TWA-Beitrag in Fachzeitschrift veröffentlicht

Aushängeschild: Interessante Einblicke in die moderne Trinkwasseranlage

In der aktuellen Ausgabe der führenden Fachzeitschrift der deutschen Gas- und Wasserbranche „DVGW energie | wasser-praxis“ ist ein detailreicher Bericht über die Trinkwasseraufbereitungs-anlage (TWA) in Groß-Umstadt zu lesen. DVGW ist der Deutsche Verein des Gas- und Wasserfaches e.V. Die Autoren des Berichtes sind Dr. Uwe Müller, Projektleiter Umkehrosmose und Forschungskoordinator beim TZW: DVGW-Technologiezentrum Wasser in Karlsruhe und der Groß-Umstädter Björn Mattheß, Abteilungsleiter der Wasserversorgung und Abwasserreinigung der Stadt.
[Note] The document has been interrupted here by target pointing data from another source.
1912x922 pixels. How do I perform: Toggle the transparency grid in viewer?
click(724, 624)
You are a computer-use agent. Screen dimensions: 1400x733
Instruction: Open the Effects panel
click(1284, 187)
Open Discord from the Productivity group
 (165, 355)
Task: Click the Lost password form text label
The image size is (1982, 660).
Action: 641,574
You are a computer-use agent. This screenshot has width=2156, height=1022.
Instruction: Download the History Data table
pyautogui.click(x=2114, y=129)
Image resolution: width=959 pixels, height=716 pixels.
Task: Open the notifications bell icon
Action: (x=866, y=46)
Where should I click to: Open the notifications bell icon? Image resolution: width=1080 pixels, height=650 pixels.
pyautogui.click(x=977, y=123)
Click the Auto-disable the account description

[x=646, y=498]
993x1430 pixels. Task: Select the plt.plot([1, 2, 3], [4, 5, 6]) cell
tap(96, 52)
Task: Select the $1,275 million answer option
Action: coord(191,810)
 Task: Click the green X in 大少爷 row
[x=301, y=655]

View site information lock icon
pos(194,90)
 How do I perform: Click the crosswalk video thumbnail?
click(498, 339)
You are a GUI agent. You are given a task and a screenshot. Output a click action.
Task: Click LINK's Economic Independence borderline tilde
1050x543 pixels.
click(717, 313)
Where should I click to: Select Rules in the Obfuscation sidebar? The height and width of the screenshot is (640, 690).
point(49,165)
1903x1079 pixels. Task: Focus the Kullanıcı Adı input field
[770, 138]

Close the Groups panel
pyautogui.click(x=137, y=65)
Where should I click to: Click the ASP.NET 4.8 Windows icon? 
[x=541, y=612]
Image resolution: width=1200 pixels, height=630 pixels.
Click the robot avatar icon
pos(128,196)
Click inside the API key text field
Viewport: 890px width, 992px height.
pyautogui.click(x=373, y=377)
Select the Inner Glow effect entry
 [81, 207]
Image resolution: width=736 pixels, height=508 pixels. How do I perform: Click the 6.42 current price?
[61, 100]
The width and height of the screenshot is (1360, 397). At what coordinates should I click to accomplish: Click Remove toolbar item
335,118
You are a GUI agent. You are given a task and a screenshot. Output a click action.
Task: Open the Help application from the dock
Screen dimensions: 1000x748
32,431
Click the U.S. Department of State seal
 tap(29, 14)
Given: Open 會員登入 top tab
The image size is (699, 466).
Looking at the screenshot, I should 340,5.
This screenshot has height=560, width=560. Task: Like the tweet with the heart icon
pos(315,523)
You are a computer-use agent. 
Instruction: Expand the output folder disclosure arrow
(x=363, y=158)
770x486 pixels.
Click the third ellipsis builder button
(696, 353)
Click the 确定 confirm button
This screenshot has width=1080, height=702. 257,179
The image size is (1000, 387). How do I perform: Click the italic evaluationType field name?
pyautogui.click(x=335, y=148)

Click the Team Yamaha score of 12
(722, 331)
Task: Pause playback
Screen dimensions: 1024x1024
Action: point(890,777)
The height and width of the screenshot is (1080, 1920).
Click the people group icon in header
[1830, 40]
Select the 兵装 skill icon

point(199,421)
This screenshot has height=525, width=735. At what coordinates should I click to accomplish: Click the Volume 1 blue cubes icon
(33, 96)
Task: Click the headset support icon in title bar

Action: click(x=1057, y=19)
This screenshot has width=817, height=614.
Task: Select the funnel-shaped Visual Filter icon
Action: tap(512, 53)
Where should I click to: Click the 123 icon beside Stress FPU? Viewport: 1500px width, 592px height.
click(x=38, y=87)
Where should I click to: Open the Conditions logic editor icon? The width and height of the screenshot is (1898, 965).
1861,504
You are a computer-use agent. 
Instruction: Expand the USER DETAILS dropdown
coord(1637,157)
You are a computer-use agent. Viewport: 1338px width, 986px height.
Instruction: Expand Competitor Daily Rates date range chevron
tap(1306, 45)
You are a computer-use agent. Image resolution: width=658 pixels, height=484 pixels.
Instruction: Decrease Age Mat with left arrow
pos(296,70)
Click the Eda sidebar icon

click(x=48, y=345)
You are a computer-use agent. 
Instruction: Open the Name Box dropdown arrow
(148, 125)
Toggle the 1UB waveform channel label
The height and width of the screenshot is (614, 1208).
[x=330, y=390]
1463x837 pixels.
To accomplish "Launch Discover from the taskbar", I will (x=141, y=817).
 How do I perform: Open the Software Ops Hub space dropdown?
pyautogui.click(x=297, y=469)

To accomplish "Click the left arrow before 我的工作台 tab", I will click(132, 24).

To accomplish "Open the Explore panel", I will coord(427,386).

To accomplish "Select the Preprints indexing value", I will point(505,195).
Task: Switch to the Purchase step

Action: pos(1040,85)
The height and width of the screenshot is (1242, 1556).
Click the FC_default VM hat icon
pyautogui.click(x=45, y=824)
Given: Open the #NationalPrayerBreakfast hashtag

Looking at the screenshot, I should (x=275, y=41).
Bürgermeister René Kirch ist stolz darauf, mit einer solch modernen Anlage Vorbildcharakter einzunehmen: „Unsere Trinkwasseranlage ist ein Aushängeschild für unsere Stadt und sichert mit höchster Qualität die Wasserversorgung für unsere Bürgerinnen und Bürger. Daher möchten wir den Interessierten den spannenden Bericht natürlich nicht vorenthalten.“  

Nitratentfernung mit Umkehrosmose: Vom Konzept zur Umsetzung

Steigende Nitratkonzentrationen im Grundwasser stellen Wasserversorgungsunternehmen vor Herausforderungen, um im Trinkwasser den Grenzwert der Trinkwasserverordnung einzuhalten. Sofern wünschenswerte, vorbeugende Maßnahmen im Einzugsgebiet nicht fruchten sind Wasserwerke gefordert, anderweitige Lösungen umzusetzen. Das Beispiel von Groß-Umstadt in Hessen zeigt, wie die Umkehrosmose als maßgeschneiderte und betriebsstabile Alternative für die Entfernung von Nitrat im Wasserwerk eingesetzt werden kann.

Ausgangssituation

Die Wasserversorgung der Stadt Groß-Umstadt bei Darmstadt in Hessen versorgt mehr als 20.000 Einwohner in Groß-Umstadt und den eingemeindeten Stadtteilen mit Trinkwasser. Dazu ist die Wasserversorgung in mehrere Versorgungsgebiete untergliedert, wobei das Trinkwasser aus 13 Brunnen und sieben Quellen gewonnen wird. Die Tiefzone und die Hochzone Groß-Umstadt sowie im Spitzenbedarf fünf weitere Stadtteile wurden ursprünglich im Wesentlichen über eine Pumpstation mit 700.000 m³/a Trinkwasser versorgt. Hierzu wurde Grundwasser aus fünf Brunnen gefördert und verteilt. Die einzelnen Brunnen sind unterschiedlich ausgebaut und fassen Grundwasser aus einer Tiefe von ca. 30 bis 90 m.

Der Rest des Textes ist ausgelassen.